From the entries below, retype only the lines from the one with "Switch to the General tab" through the one with "Focus the Find", exactly as written.

- - - - -

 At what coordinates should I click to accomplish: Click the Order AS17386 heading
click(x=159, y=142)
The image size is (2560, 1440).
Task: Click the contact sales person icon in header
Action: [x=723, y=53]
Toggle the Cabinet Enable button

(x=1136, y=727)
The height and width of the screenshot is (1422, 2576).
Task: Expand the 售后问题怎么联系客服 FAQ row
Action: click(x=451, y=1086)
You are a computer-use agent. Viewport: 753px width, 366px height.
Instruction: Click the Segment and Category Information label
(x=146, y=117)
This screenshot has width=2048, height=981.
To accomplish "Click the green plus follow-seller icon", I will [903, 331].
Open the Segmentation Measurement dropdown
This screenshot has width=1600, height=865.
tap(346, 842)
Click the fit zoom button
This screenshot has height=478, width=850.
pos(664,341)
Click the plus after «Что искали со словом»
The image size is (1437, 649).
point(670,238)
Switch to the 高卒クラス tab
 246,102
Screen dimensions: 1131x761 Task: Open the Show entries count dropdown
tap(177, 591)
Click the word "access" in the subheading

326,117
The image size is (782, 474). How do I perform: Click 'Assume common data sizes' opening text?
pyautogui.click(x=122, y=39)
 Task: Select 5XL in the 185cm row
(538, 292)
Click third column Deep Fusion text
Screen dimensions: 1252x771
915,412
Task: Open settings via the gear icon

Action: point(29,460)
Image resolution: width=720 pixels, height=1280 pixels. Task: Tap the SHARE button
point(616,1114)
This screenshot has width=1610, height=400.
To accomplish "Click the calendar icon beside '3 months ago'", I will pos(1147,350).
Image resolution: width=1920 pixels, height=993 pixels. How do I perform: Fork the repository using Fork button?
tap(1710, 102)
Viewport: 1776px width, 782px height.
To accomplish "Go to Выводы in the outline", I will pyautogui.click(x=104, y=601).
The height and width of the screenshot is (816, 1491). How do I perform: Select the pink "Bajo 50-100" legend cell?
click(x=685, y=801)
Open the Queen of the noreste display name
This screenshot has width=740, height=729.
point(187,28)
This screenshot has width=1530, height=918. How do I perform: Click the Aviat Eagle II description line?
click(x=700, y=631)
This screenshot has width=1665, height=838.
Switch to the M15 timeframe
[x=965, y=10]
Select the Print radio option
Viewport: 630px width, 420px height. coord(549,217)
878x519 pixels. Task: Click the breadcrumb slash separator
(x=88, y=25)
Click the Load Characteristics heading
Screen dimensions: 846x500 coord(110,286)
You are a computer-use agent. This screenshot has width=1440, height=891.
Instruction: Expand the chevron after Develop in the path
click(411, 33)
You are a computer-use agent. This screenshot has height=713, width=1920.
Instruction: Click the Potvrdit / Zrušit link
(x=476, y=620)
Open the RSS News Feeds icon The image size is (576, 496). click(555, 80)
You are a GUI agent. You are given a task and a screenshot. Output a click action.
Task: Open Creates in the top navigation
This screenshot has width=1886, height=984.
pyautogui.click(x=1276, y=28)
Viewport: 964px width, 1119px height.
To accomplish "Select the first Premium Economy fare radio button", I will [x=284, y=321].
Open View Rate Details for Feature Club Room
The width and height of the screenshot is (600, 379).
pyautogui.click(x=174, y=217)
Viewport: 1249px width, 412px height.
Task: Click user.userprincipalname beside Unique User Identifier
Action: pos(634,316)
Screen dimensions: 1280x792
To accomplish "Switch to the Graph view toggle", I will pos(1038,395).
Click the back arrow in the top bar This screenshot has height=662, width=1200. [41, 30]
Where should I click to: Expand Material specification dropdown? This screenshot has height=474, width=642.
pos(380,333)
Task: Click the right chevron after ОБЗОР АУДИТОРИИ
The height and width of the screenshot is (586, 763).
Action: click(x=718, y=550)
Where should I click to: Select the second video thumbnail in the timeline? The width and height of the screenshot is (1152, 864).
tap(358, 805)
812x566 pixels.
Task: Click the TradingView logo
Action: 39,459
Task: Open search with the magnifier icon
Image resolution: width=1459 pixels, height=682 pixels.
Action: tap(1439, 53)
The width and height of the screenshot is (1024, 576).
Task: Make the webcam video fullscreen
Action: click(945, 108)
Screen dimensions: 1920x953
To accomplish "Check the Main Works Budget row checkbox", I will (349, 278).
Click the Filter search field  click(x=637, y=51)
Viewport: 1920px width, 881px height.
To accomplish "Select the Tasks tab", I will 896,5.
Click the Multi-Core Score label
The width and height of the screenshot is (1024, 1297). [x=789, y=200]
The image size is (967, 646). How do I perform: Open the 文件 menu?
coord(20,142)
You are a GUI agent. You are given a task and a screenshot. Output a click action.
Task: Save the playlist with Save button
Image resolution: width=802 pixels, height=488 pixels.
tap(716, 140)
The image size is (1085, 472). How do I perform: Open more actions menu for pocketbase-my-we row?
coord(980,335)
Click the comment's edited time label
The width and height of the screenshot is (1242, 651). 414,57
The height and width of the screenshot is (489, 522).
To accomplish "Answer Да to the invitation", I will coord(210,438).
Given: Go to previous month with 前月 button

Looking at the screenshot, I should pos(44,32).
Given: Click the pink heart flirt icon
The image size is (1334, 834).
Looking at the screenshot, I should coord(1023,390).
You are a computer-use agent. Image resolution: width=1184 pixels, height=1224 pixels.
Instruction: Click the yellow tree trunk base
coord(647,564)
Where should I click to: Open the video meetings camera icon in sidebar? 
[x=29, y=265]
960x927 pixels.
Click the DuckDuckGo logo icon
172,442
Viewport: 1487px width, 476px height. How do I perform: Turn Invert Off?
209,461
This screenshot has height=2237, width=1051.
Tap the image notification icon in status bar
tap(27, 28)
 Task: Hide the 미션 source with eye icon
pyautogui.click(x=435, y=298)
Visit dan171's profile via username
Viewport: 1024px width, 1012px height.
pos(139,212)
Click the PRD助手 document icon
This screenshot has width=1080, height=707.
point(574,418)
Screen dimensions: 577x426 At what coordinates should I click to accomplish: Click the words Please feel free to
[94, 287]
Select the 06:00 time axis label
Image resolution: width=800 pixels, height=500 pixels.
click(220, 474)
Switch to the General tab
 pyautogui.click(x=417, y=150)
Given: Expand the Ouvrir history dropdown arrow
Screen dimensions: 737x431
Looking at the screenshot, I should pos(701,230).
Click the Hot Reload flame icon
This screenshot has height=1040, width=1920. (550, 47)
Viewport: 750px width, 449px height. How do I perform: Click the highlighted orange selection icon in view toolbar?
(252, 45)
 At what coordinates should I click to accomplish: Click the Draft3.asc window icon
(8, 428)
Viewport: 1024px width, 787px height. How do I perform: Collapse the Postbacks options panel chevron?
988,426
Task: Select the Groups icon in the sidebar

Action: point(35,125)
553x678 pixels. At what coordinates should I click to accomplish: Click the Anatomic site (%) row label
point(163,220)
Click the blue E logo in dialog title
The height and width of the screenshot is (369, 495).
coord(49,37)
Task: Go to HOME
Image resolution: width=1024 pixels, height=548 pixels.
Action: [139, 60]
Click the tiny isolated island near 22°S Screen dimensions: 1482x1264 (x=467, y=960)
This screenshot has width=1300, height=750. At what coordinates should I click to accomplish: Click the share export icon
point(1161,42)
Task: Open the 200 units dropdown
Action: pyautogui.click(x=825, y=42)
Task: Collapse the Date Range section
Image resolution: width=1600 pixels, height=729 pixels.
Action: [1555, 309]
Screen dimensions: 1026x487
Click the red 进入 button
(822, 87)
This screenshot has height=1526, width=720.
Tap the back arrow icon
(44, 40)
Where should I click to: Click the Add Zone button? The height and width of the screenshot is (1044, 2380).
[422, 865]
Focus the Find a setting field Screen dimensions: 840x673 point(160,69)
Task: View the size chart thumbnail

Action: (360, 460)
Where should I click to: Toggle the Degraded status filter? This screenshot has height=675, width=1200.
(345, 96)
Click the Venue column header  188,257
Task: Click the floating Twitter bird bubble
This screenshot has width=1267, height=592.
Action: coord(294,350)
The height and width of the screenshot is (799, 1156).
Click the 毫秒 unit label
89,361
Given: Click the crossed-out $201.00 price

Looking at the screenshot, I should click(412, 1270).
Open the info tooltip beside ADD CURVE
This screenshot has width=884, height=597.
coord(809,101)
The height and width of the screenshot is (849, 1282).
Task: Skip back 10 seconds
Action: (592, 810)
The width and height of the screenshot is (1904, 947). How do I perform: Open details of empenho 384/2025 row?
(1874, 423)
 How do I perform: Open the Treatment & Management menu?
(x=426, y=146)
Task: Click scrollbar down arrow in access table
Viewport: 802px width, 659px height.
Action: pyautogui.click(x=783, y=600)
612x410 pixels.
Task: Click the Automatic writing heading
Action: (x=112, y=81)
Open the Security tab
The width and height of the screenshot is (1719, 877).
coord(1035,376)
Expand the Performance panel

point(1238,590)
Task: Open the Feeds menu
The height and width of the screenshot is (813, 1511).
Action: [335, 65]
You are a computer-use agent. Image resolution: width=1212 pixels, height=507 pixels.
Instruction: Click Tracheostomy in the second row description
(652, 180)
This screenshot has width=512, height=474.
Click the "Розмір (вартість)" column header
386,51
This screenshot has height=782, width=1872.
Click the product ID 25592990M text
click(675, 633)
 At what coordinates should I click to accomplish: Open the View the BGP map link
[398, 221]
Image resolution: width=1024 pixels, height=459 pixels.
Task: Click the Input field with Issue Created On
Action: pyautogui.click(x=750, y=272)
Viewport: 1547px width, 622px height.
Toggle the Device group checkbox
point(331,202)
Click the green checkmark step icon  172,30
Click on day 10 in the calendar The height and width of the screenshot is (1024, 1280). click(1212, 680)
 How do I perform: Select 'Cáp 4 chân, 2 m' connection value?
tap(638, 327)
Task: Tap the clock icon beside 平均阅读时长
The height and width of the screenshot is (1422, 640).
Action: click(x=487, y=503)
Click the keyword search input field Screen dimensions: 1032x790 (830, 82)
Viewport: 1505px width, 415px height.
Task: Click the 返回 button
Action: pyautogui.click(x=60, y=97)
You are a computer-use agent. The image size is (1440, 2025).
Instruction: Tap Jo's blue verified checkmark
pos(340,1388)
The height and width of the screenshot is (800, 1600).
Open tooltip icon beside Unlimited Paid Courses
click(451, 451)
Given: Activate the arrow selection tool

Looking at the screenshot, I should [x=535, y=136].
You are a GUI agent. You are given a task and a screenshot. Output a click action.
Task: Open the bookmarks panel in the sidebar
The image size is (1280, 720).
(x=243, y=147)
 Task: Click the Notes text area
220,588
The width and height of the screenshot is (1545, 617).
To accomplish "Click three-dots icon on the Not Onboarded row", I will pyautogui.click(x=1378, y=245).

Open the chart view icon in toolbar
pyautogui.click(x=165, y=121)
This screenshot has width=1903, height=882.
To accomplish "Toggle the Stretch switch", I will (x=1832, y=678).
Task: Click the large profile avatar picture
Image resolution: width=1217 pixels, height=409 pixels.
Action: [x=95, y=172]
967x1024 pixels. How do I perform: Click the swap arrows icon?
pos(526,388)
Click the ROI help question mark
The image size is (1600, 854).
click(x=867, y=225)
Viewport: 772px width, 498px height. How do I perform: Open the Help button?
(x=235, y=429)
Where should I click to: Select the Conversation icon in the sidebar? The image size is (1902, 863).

- - - - -

### RESPONSE AREA
Switch to the General tab
 pyautogui.click(x=417, y=150)
Given: Expand the Ouvrir history dropdown arrow
Screen dimensions: 737x431
Looking at the screenshot, I should pos(701,230).
Click the Hot Reload flame icon
This screenshot has height=1040, width=1920. (550, 47)
Viewport: 750px width, 449px height. How do I perform: Click the highlighted orange selection icon in view toolbar?
(252, 45)
 At what coordinates should I click to accomplish: Click the Draft3.asc window icon
(8, 428)
Viewport: 1024px width, 787px height. How do I perform: Collapse the Postbacks options panel chevron?
988,426
Task: Select the Groups icon in the sidebar

Action: point(35,125)
553x678 pixels. At what coordinates should I click to accomplish: Click the Anatomic site (%) row label
point(163,220)
Click the blue E logo in dialog title
The height and width of the screenshot is (369, 495).
coord(49,37)
Task: Go to HOME
Image resolution: width=1024 pixels, height=548 pixels.
Action: [139, 60]
Click the tiny isolated island near 22°S Screen dimensions: 1482x1264 (x=467, y=960)
This screenshot has width=1300, height=750. At what coordinates should I click to accomplish: Click the share export icon
point(1161,42)
Task: Open the 200 units dropdown
Action: pyautogui.click(x=825, y=42)
Task: Collapse the Date Range section
Image resolution: width=1600 pixels, height=729 pixels.
Action: [1555, 309]
Screen dimensions: 1026x487
Click the red 进入 button
(822, 87)
This screenshot has height=1526, width=720.
Tap the back arrow icon
(44, 40)
Where should I click to: Click the Add Zone button? The height and width of the screenshot is (1044, 2380).
[422, 865]
Focus the Find a setting field Screen dimensions: 840x673 point(160,69)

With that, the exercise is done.